Le cifre di cui parla Ilaria Borrelli sono note, sebbene non abbastanza diffuse: si parla di almeno 40 milioni di ragazzini coinvolti nel mercato del sesso o nel traffico di organi nei paesi stremati dalla miseria e dalle guerre. E c’è un vasto mercato internazionale che vale miliardi di dollari e gira intorno alla prostituzione minorile. Una fetta di mondo dove le guerre hanno lasciato dietro di sé solo rovine, macerie dell’anima dove la povertà annienta la dignità. Bambine costrette al matrimonio a 12 anni e che muoiono di parto a 13 perché il loro corpo non è ancora maturo. Bambini tra i cinque e 16 anni strappati all’infanzia, violentati e venduti, torturati e uccisi se provano a ribellarsi. Nessuno li reclama, né le famiglie né la polizia locale. Un fiume (dis)umano che scorre in una fossa di crudeltà.

“Ho incontrato bambini con occhi profondi, bellissimi e tristi, venduti dai loro padri alcolizzati e violenti”, racconta Ilaria Borrelli. “Bambini che si prostituiscono anche solo perché i loro guadagni servono per dar da mangiare alle loro numerosissime famiglie. Sono le loro storie vere e gli eventi ai quali ho assistito in prima persona ad essermi stati di ispirazione per Talking the trees”. “In Italia esisterebbero pure sanzioni molto pesanti, fino a 10 anni di carcere per turismo sessuale e violenza sui minori”, interviene Fabio Roja, Presidente di sezione del Tribunale di Milano. “Ma c’è poca collaborazione con la polizia locale. Dovrebbero essere gli agenti di quei paesi a denunciarli all’Italia”. “Ognuno di noi ha l’obbligo morale di constatare ciò che veramente succede nel mondo”, aggiunge Milly Moratti, cinque figli, tre nipoti, consigliera comunale e presidentessa dell’associazione ChiAmaMilano, ma soprattutto sempre pronta a dare la sveglia alla giusta causa. “Internet e l’accessibilità a luoghi remoti hanno fatto luce su mostruosità che solo vent’anni fa venivano celate e non ci sono più giustificazioni per guardare dall’altra parte”.

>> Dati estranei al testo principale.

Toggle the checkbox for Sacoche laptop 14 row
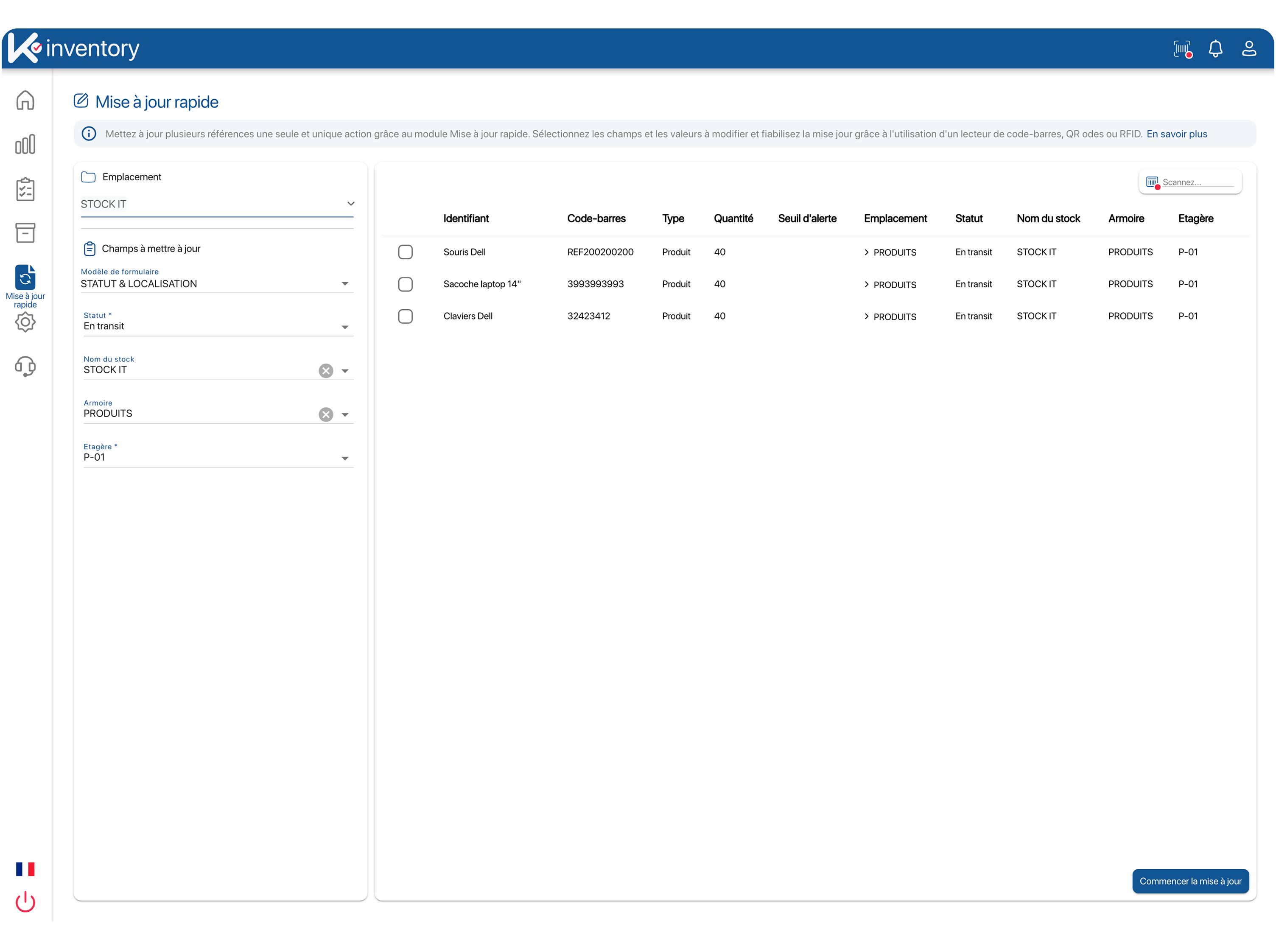 (x=407, y=284)
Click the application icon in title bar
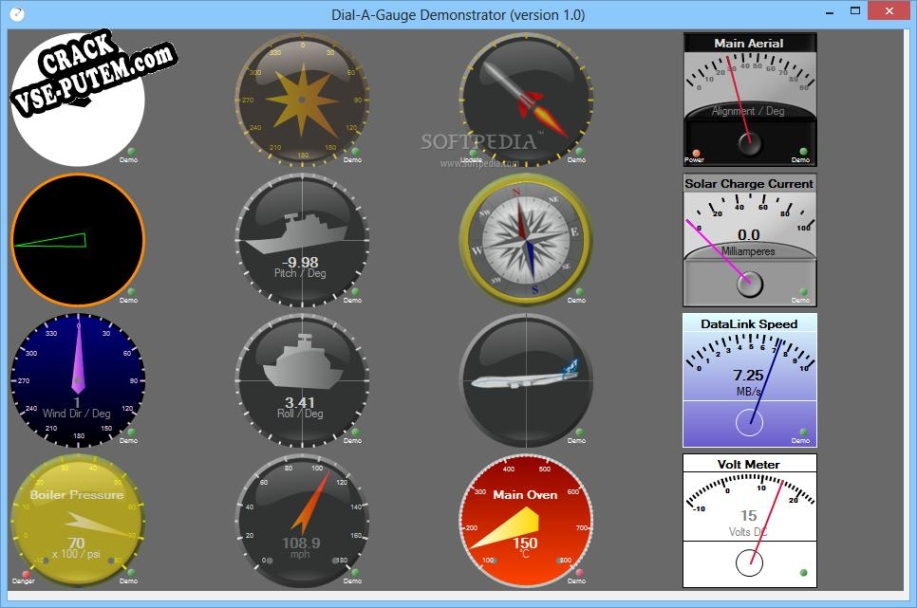Viewport: 917px width, 608px height. point(17,13)
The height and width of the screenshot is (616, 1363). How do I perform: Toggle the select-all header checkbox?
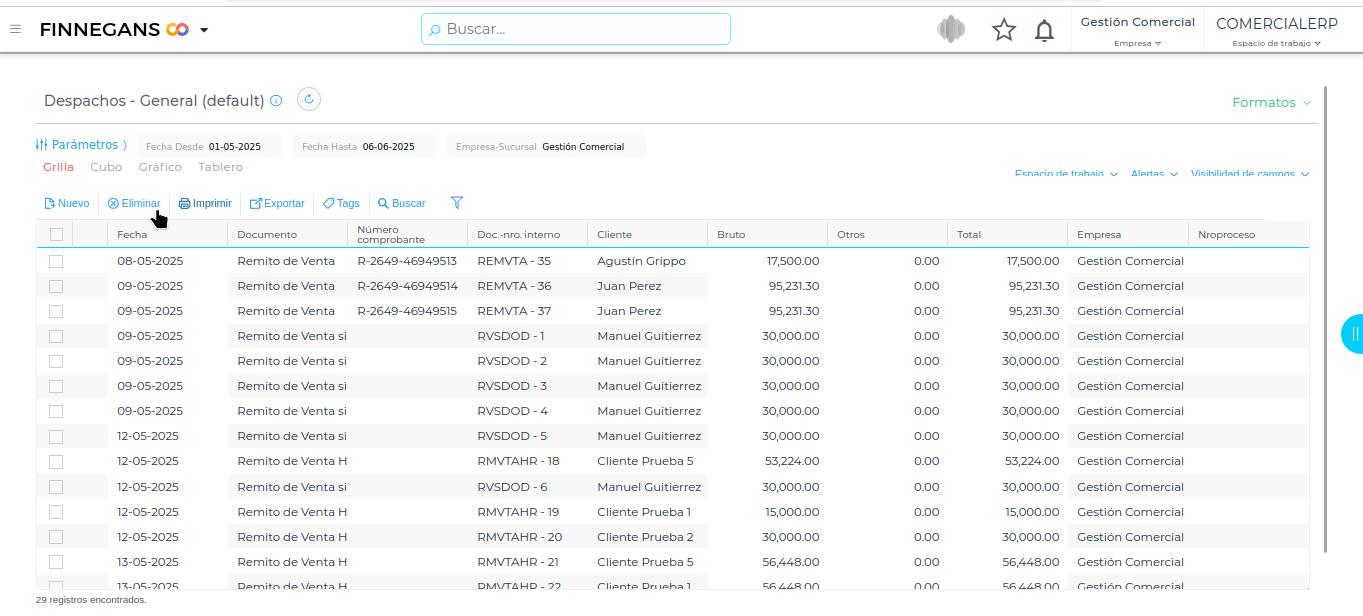coord(56,234)
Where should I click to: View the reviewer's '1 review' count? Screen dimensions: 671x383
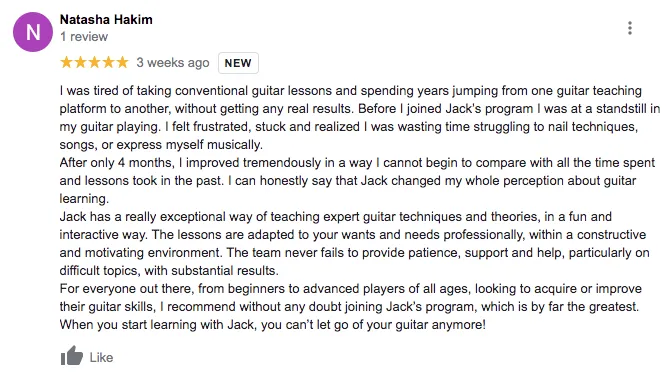(x=84, y=37)
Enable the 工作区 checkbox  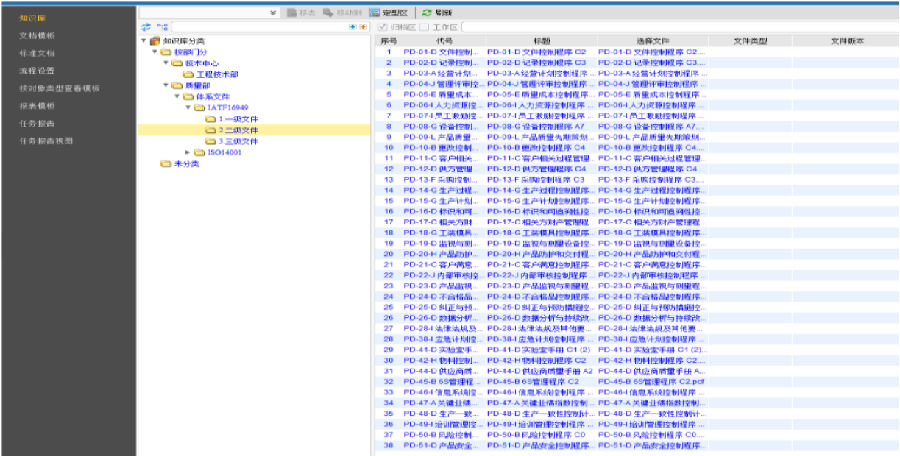click(x=425, y=26)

Talking to the trees, realizzato attraverso un crowdfounding, è costato in tutto 50mila dollari. È sostenuto da varie associazioni umanitarie tra cui UnicefCaritasAmnesty International e dall’Ecpat, organizzazione che dal 2006 lavora in Cambogia per proteggere i bambini dal turismo sessuale, attraverso la scolarizzazione, l’educazione sanitaria e l’aiuto economico alle famiglie. Proiettato al Parlamento Europeo di Bruxelles e al Palazzo delle Nazioni Unite come simbolo della giornata mondiale contro lo sfruttamento sessuale minorile, ha vinto il premio “Best Film Awards” a Los Angeles e il “Women’s International film festival” di Miami.

Confido adesso in una massiccia distribuzione italiana. Correte a recuperarlo, proiettatelo nelle scuole. Perché quella vocina innocente della bambina che pur di accaparrarsi il cliente dice “se non ti piace non devi pagarmi” mi suscita un tale disgusto. E pensare, nel nostro sottofondo di coscienza, che tanto ai nostri figli non può succedere è vigliaccheria pura. Perché se ogni parola ha conseguenze, il silenzio ne ha di più.